Debra and I continue exchanging letters. She appreciates that I understand her feelings and the great dilemma she finds herself in. I have been in love at a distance and know how it feels to leave it behind. Because I know Roberto, I share her feeling that he is a good man but I also have watched international relationships fail quite regularly. I find myself in this very personal conversation with a woman I have never met, though have grown fond of, about a man that we both love. (They have permitted me to share this story with y’all by the way.)

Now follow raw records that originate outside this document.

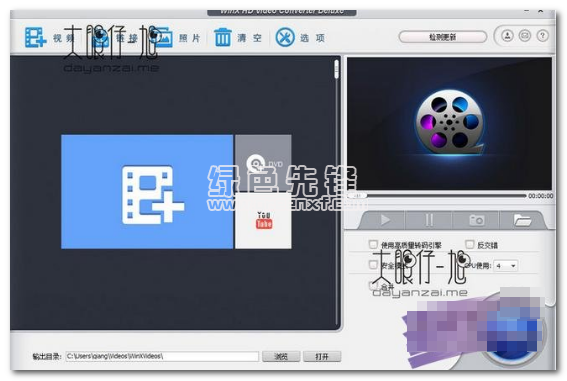
Task: Click the 清空 trash can icon
Action: (x=222, y=37)
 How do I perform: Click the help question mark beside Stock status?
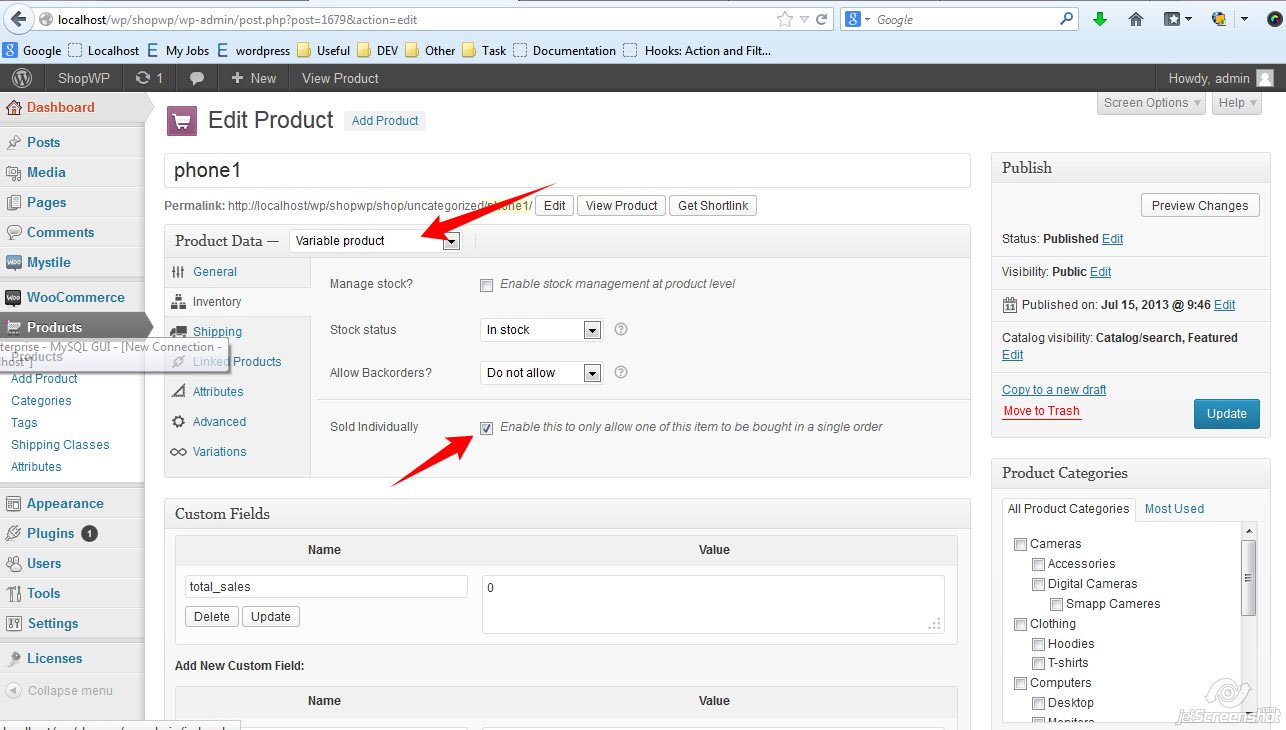click(x=620, y=330)
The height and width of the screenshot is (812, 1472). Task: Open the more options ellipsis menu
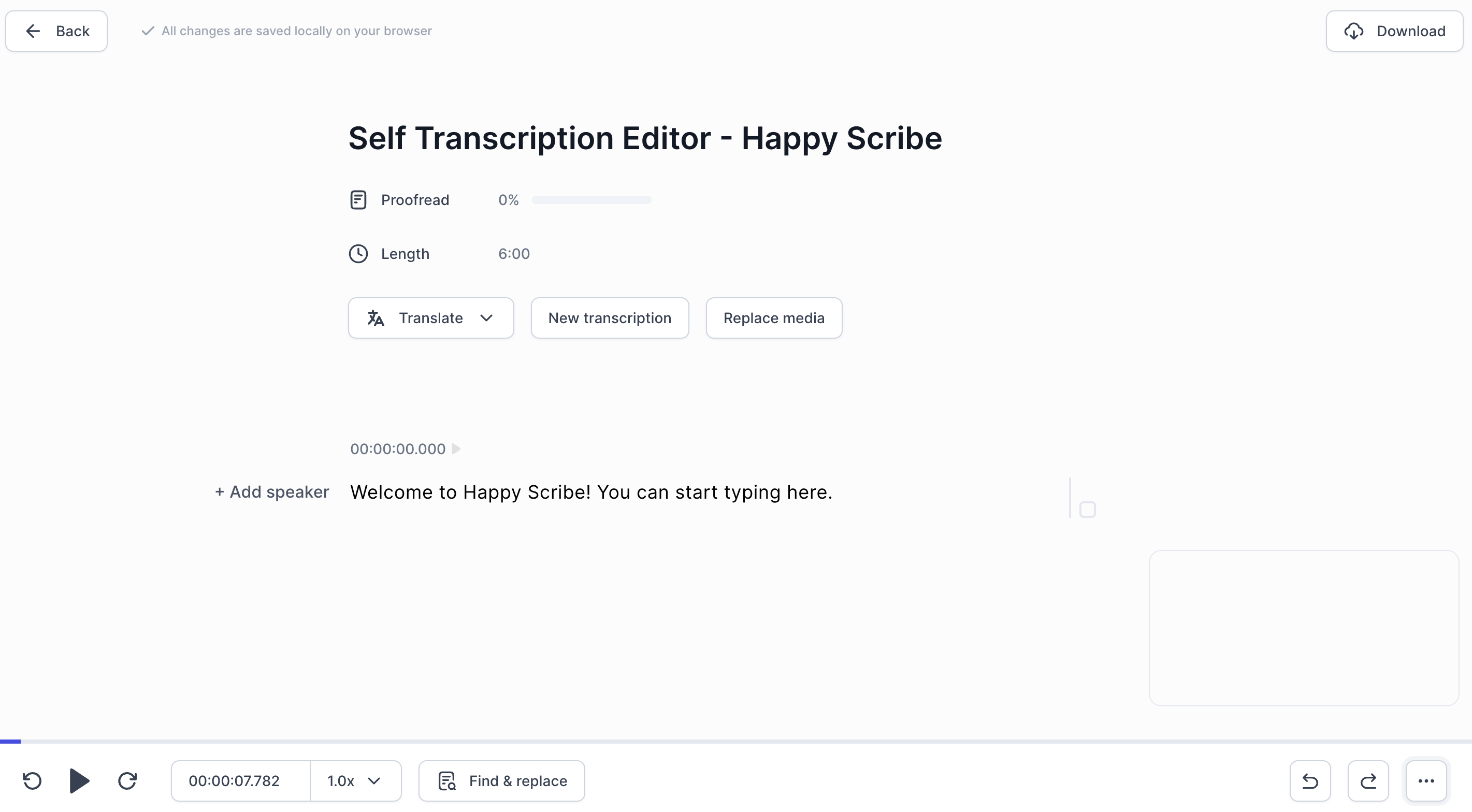click(1426, 780)
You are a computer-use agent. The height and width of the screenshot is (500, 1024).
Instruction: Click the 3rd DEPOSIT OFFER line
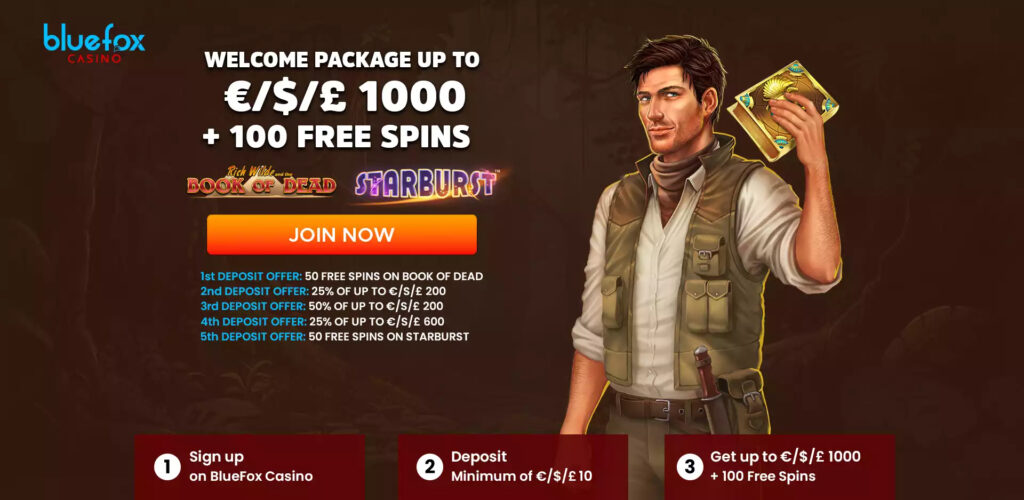[x=323, y=306]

Then, about two weeks ago, the Caribbean coast of Costa Rica was hit hard by torrential rains from a near cyclonic condition that moved in and just sat over the area, causing serious flooding with extreme damage to thousands of people’s homes. Roberto, who lives just outside of town in a little shack nestled in the elbow of a stream, was at home when a huge head of water came down the creekbed without warning. His home was taken away in an instant and he had a struggle just to get himself across the now raging river. He was lucky to not be washed away himself, hit by floating debris, or drowned. He lost everything he had, taken by watery force down the creekbed and out to the sea.
The last thing I heard from Debra was that they were trying to get him a visa to go to Australia. Roberto has had his little world rocked several times these last few months. I’m sure at this point he’s just grateful to be alive. The opportunity to spend time with his daughter and Debra came just when his waters were seriously shifting. I don’t know how long the visa process will take but I selfishly hope that he will still be in Costa Rica in January so I can visit him before he goes down under. Roberto would survive just fine somewhere around Cahuita – people begin again after these disastrous storms and carry on – but if Debra was looking for a sign that they should try to be together, this was it.
I was astounded when I read that first letter Debra sent me, amazed at what a small world cyberspace encompasses. I wonder if I hadn’t gone to see Roberto in July and written about him on this blog, how differently things may have happened. I’m happy that I was able to bring joy and relief to Debra and Gaby, this teenager who was wondering if her father was even alive so she could one day meet him. Through the miracle of google-dust, my blog helped the women in the suburbs of Western Australia connect with the rasta who lives his very simple life in the Caribbean jungle. Love endures despite distance, time and really bad weather. It makes me feel like … Kupid!